## GIVEN PASSAGE
********************
Spring is an excellent time to plant trees and shrubs. However, before going to the garden center or nursery, gardeners should do some preparatory work. Gardeners should examine the planting site, determine their landscape needs, and obtain pertinent information on possible plant materials. Some important plant characteristics are size, hardiness, susceptibility to insects and diseases, and soil conditions. Careful plant selection can create an attractive landscape and prevent future maintenance problems.
Knowledge of the mature height and spread of trees and shrubs can prevent many landscape problems. The mature height and spread of trees and shrubs will vary somewhat due to soil conditions and other factors. However, knowledge of their approximate mature size can prevent overcrowding, interference with overhead utility wires, obstruction of vehicular and pedestrian traffic, and other problems. Properly selected plant materials also have longer life spans and require less maintenance.
An important consideration when selecting trees and shrubs is their cold hardiness. Iowa occupies USDA Hardiness Zones 4 and 5. The average minimum temperature in Zone 4 is -20 to -30 F. The average minimum temperature in Zone 5 is -10 to -20 F. Select trees and shrubs that are reliably hardy in your area.
Tolerance to summer heat and drought also can be important. The white-barked birches and the European mountain ash prefer cool, moist environments. Hot, dry weather weakens the trees. The weakened trees are then destroyed by insects or diseases. Because of their poor tolerance to heat and drought, the white-barked birches and European mountain ash are not recommended for Iowa.
Another important consideration when selecting trees and shrubs is their susceptibility to insects and diseases.
In the last 10 to 15 years, pine wilt has become a serious disease of Scotch pine (Pinus sylvestris) in Iowa and other midwestern states. Pine wilt is a fatal disease that quickly kills infected Scotch pines. Other pine species that are occasional victims of pine wilt include jack (Pinus banksiana), mugo (Pinus mugo), Austrian (Pinus nigra), and red (Pinus resinosa) pine. Unfortunately, there are no effective treatments for the prevention or control of pine wilt. The best strategy is to contain the disease by promptly removing and destroying dead or dying Scotch pines. Because of pine wilt, Scotch pines are no longer recommended for windbreaks and home landscapes. White pine, spruces, firs, and arborvitae would be better choices for Iowa.
********************
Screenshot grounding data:
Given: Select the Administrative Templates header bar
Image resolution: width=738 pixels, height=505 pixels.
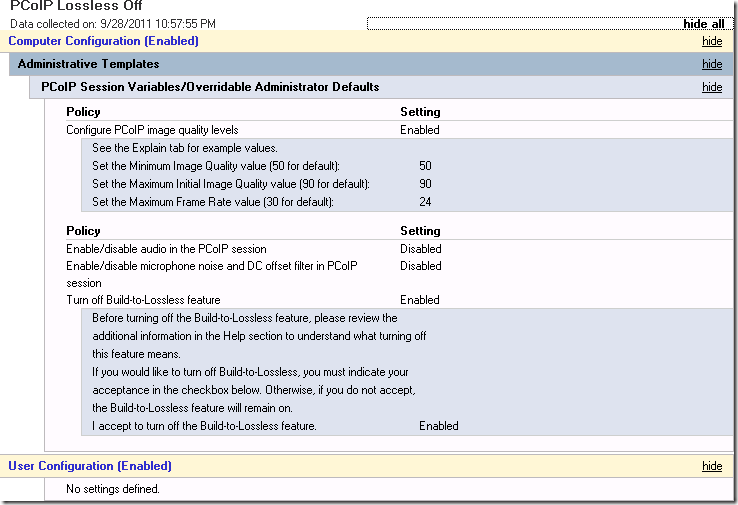Looking at the screenshot, I should [371, 64].
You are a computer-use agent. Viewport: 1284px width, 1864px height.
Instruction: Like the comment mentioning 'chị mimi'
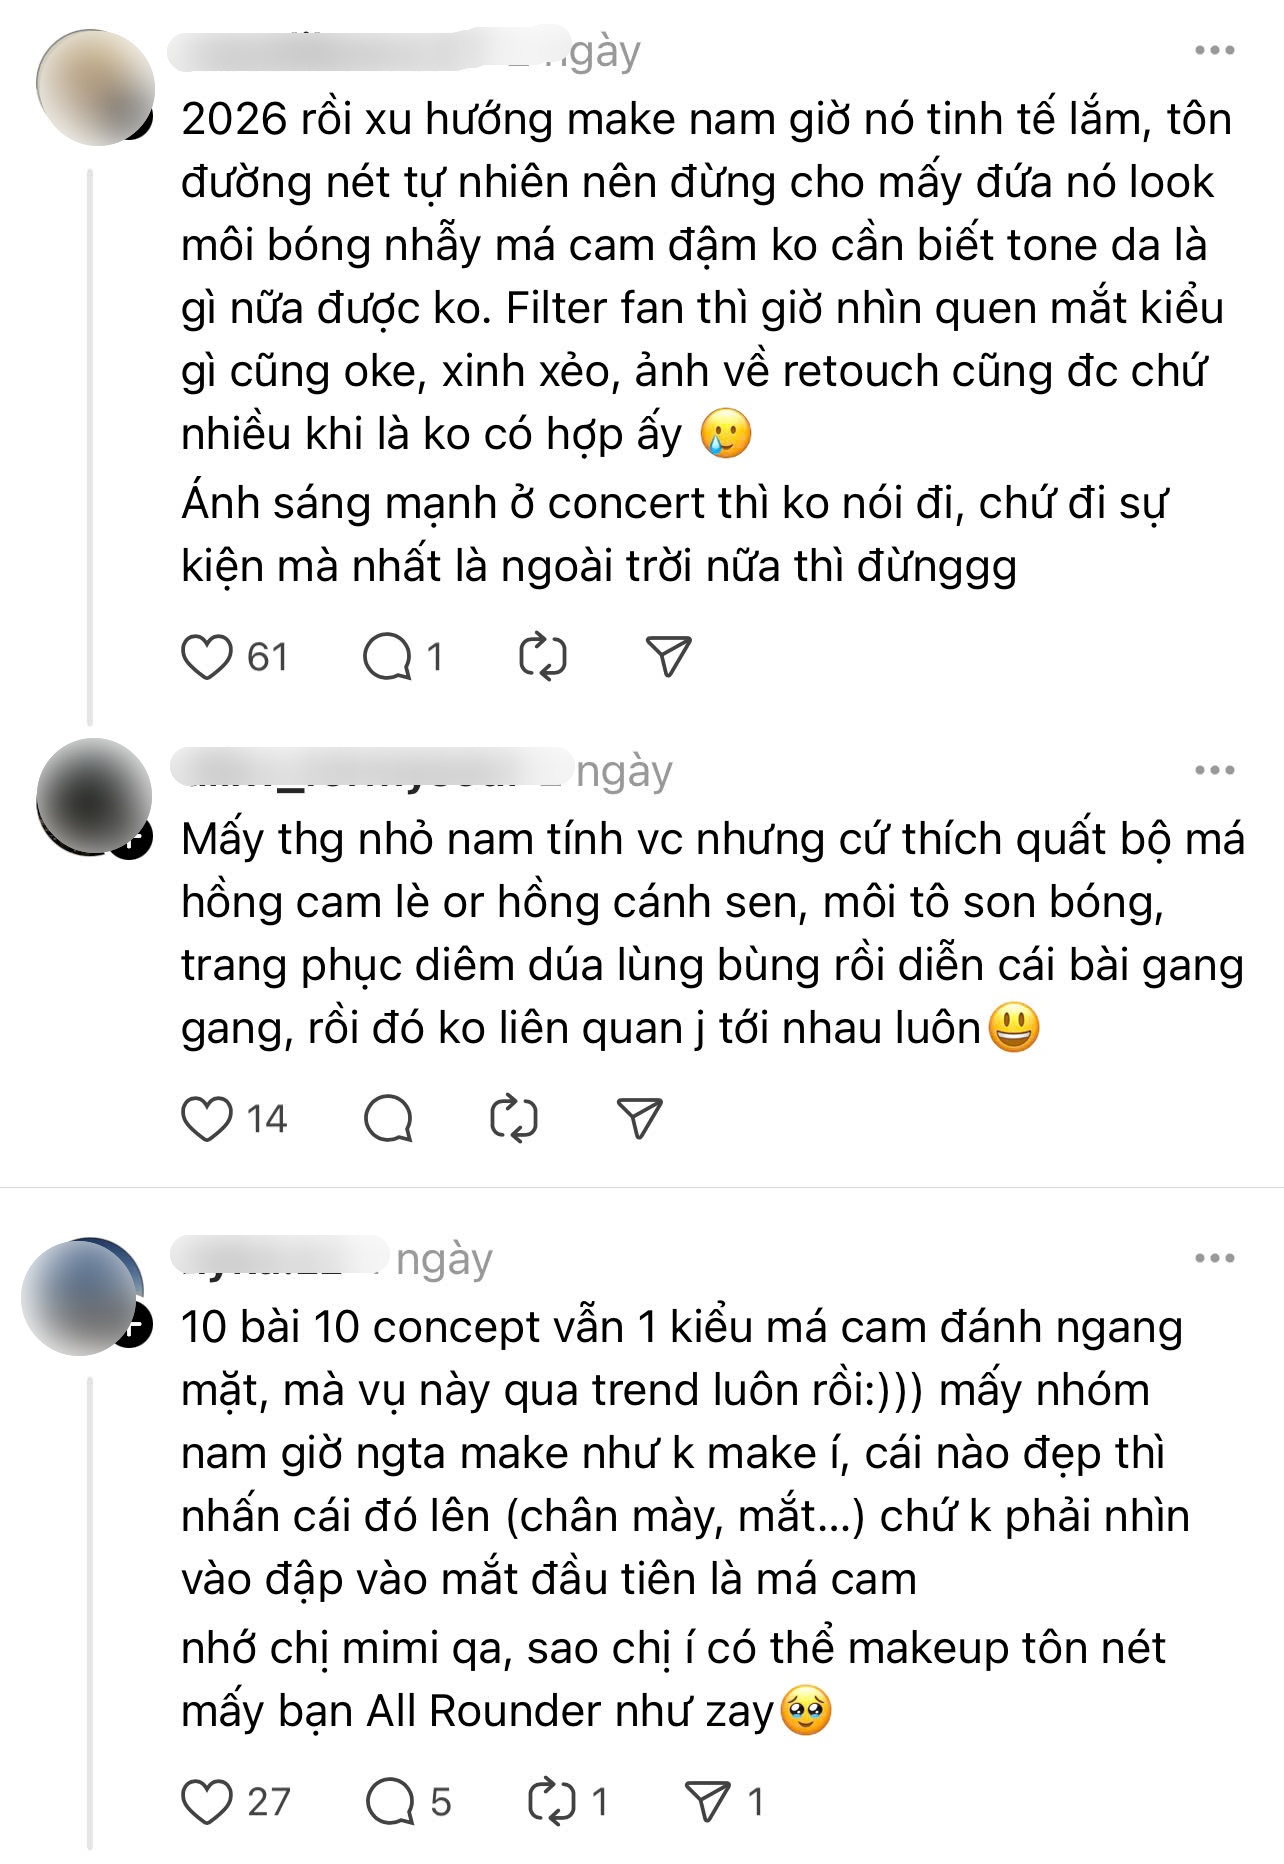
********************
## WHAT TO WORK ON
1. Decide whether each statement agrees with the passage on choosing trees and shrubs, answering yes or no and quoting the deciding words of that passage: (a) Iowa lies in USDA Hardiness Zones 4 and 5. (b) Effective treatments exist to prevent pine wilt. (c) White-barked birches prefer hot, dry environments.
2. Continue the passage on choosing trees and shrubs, picking up after its last sentence.
The items play no part in this work.

## OUTPUTS IN ORDER
1.
(a) Yes: "Iowa occupies USDA Hardiness Zones 4 and 5."
(b) No: "Unfortunately, there are no effective treatments for the prevention or control of pine wilt."
(c) No: "The white-barked birches and the European mountain ash prefer cool, moist environments."

2.
Apple scab is another common disease in the home landscape. A fungal disease, apple scab causes heavy leaf drop on susceptible crabapple varieties. Heavily defoliated trees survive, but are unattractive. Apple scab can be prevented by several fungicide applications in spring. Fortunately, problems with apple scab can be avoided by selecting disease-resistant crabapple varieties. 'Hopa' 'Radiant' 'Royalty' and 'Vanguard' are very susceptible to apple scab and are not recommended for the home landscape. Resistant varieties include 'Adams' 'Adirondack' 'Donald Wyman' 'Prairifire' 'Profusion' 'Purple Prince' 'Sugar Tyme' and others.
Soil conditions at the planting site strongly affect trees and shrubs. Most trees and shrubs grow well in soils with a pH of 6.0 to 7.5. However, there are exceptions. Pin oaks require a pH of 5.5 to 6.5. Another important soil characteristic is soil porosity. Select appropriate plants for wet and dry sites. For example, river birch, green ash, sycamore, and redosier dogwood do well in wet sites. Red cedar, crabapple, hawthorn, and potentilla tolerate dry soils.
Good sources of information on landscape trees include PM 1429d, Low-Growing Trees for Urban and Rural Iowa , PM 1429e, Street Trees for Iowa , and PM 1429g, Conifer Species for Iowa. These publications are available at your local county extension office. One of the most comprehensive reference books available is Manual of Woody Landscape Plants: Their Identification, Ornamental Characteristics, Culture, Propagation and Uses, by Michael Dirr. Another good reference book is Growing Shrubs and Small Trees in Cold Climates, by Nancy Rose, Don Selinger, and John Whitman. These books may be available at your local public library or can be purchased at bookstores or online.